WORK INSTRUCTIONS: From the listing below, set down exactly the lines between the one holding "Click gauge marker" and the one holding "Given: Select the Holiday genre text", inclusive. No other line is wanted.

================================

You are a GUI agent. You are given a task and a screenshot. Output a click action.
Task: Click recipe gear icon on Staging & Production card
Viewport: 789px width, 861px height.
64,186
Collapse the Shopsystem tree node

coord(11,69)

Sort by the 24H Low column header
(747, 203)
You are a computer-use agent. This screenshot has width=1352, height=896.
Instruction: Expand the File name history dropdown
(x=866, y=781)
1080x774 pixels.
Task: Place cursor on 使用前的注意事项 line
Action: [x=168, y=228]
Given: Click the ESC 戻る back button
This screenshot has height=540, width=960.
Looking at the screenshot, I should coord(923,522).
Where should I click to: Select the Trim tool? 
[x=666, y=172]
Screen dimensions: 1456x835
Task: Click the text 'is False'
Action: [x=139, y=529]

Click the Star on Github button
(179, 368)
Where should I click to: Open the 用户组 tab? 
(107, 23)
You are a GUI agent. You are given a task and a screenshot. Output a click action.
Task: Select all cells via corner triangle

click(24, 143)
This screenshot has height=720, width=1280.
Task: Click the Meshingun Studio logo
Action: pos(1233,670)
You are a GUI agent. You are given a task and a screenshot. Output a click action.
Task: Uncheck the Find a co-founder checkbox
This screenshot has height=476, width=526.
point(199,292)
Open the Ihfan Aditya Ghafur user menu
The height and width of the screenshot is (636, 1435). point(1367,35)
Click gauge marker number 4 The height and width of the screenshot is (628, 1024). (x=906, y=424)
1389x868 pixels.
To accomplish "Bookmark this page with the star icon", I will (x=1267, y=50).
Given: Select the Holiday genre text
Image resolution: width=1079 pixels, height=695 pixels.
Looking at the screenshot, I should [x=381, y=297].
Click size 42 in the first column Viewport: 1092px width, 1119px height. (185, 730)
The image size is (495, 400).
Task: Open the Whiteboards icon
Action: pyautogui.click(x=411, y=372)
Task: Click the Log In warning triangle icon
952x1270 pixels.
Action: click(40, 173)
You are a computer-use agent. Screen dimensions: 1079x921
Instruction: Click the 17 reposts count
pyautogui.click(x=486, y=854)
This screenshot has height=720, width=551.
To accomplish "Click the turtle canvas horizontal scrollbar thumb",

================================

SOLUTION TO THE EXERCISE:
Click gauge marker number 4 The height and width of the screenshot is (628, 1024). (x=906, y=424)
1389x868 pixels.
To accomplish "Bookmark this page with the star icon", I will (x=1267, y=50).
Given: Select the Holiday genre text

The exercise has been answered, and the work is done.